In the records below, pick out all lines containing the word "computer".

"""

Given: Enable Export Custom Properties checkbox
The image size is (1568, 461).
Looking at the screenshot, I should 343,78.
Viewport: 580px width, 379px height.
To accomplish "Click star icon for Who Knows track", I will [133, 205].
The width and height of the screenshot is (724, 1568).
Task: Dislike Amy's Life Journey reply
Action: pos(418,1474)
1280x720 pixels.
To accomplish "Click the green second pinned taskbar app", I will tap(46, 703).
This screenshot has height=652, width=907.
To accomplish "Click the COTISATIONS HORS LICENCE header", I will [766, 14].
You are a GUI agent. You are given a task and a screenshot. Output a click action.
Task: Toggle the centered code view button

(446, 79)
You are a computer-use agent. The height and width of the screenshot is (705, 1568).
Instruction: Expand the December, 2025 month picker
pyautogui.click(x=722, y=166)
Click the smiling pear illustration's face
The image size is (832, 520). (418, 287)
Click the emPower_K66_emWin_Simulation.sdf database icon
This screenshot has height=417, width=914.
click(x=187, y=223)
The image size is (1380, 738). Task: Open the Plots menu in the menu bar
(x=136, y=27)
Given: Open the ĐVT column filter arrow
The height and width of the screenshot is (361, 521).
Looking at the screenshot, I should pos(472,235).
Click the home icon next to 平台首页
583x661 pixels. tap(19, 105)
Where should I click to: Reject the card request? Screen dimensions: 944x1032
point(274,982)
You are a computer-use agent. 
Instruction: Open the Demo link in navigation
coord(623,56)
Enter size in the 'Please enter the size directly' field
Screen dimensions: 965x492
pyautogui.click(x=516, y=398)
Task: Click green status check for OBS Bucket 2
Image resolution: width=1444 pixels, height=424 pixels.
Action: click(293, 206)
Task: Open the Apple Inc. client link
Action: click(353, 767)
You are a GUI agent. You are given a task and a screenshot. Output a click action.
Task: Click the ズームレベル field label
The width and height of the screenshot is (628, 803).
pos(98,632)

"""

§ **WRITTEN RESPONSE**
You are a computer-use agent. The height and width of the screenshot is (705, 1568).
You are a computer-use agent. 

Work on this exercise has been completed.